Back in college I had the worst job ever. It was so horrible, I’ve never minded a day of work since. That includes telemarketing, selling life insurance, and a two week temporary gig sticking labels on a brochure for the Pork Producers of America. During the blistering summer of 1994 I sold educational books door to door…1000 miles from home in the suburbs of Minneapolis. My first hour on the job I was stopped by the police (something that happened 3 times), I was threatened with attack dogs and guns, and offered everything from cookies, to Amway to a tour of Mrs. Yoder’s bedroom. After 8 weeks of door to door hell I missed my freeway exit and drove my Ford Tempo through 8 states back to Tallahassee where I slept on couches for six weeks and ate Burger King until the dorm opened.
For this reason, I respect people’s effort to get the word out on their product. My Facebook network is loaded with people selling stuff. Face creams, art, books, houses, school fundraisers, mission trips to Honduras, and political candidates. It doesn’t bother me. I see it and breeze on by, and I think nothing less of them. Now that I’m about to have a book out, Facebook is a natural place for a first-time-author to get the word out to people. Hell, I have books from a dozen friends that I’ve never read. I’m hoping a few friends go, “He wrote a book? I gotta check that out.” Maybe they’ll buy it, even read it, or recommend it. I don’t expect to get rich off my friends.
But now I’m faced with the question, by plugging my book on Facebook, am I annoying? Is this the door-to-door sales of the 20-teens? Sure, someone is going to find it annoying.

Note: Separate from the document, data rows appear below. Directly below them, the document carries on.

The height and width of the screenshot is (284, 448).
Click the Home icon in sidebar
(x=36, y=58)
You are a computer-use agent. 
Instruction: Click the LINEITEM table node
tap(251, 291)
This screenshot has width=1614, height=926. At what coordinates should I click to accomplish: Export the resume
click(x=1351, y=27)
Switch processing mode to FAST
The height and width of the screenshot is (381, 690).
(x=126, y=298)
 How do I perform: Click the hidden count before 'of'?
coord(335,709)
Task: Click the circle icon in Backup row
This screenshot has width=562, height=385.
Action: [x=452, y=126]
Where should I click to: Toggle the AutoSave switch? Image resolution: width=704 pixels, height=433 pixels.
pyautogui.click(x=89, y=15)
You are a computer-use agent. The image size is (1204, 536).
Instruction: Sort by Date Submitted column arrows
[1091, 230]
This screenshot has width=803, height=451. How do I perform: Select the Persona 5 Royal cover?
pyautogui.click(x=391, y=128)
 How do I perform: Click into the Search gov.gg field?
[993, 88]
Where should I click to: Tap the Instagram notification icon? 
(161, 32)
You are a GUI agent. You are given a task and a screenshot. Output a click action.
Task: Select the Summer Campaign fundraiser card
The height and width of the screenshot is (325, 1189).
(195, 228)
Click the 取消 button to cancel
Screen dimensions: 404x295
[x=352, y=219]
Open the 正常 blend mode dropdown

It’ll be offensive to the same people who hate dolphins and feel the need to express their anger at the people who play Candycrush (whatever that is). If you’re that easily annoyed, you should probably get off social media because social media is inherently annoying. So, yes, I’m going to plug my book on Facebook, sell 10 copies and be done. It will probably stoke a dozen conversations around town where I end up going on too long about “the novel I wrote,” like it’s Satanic Verses or something from the Oprah Book Club. I’ve spent a year working on this thing and if you’re going to show me pictures of your new dog, I’m going to talk about my book.